1. **Estimation Consistency**: The ATE estimates from both implementations are very similar, indicating that our Python implementation is correctly replicating the behavior of the R package.

2. **Weight Distributions**: The distributions of weights generated by both implementations are highly similar, with high correlation between the weights.

3. **Balance Metrics**: Both implementations produce similar balance metrics (MSE and LogLoss), with only minor differences likely due to randomization in the algorithms.

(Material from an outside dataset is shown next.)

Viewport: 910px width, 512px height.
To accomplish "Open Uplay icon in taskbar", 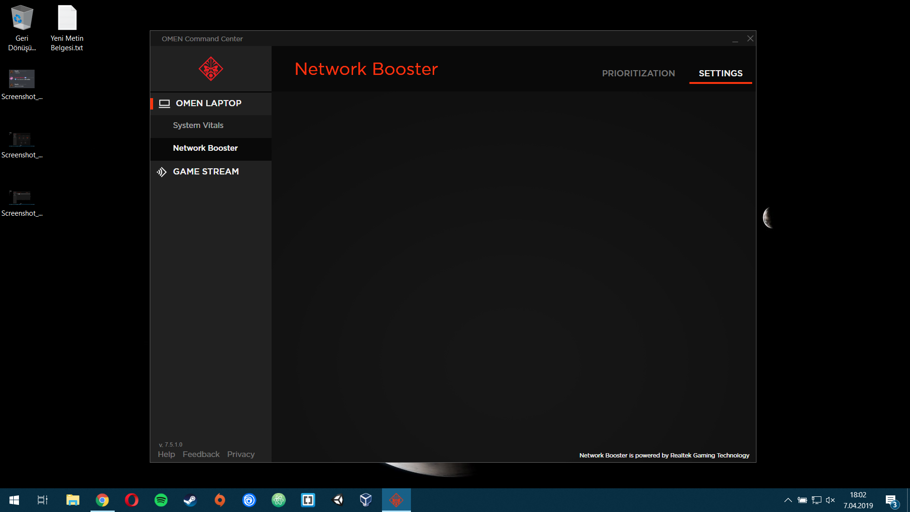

4. **Performance**: The Python implementation offers the advantage of SGD-based approaches for scalability, making it possible to apply permutation weighting to larger datasets than would be feasible with the R package.

Overall, our Python implementation faithfully reproduces the original R implementation while extending it with additional features for improved scalability.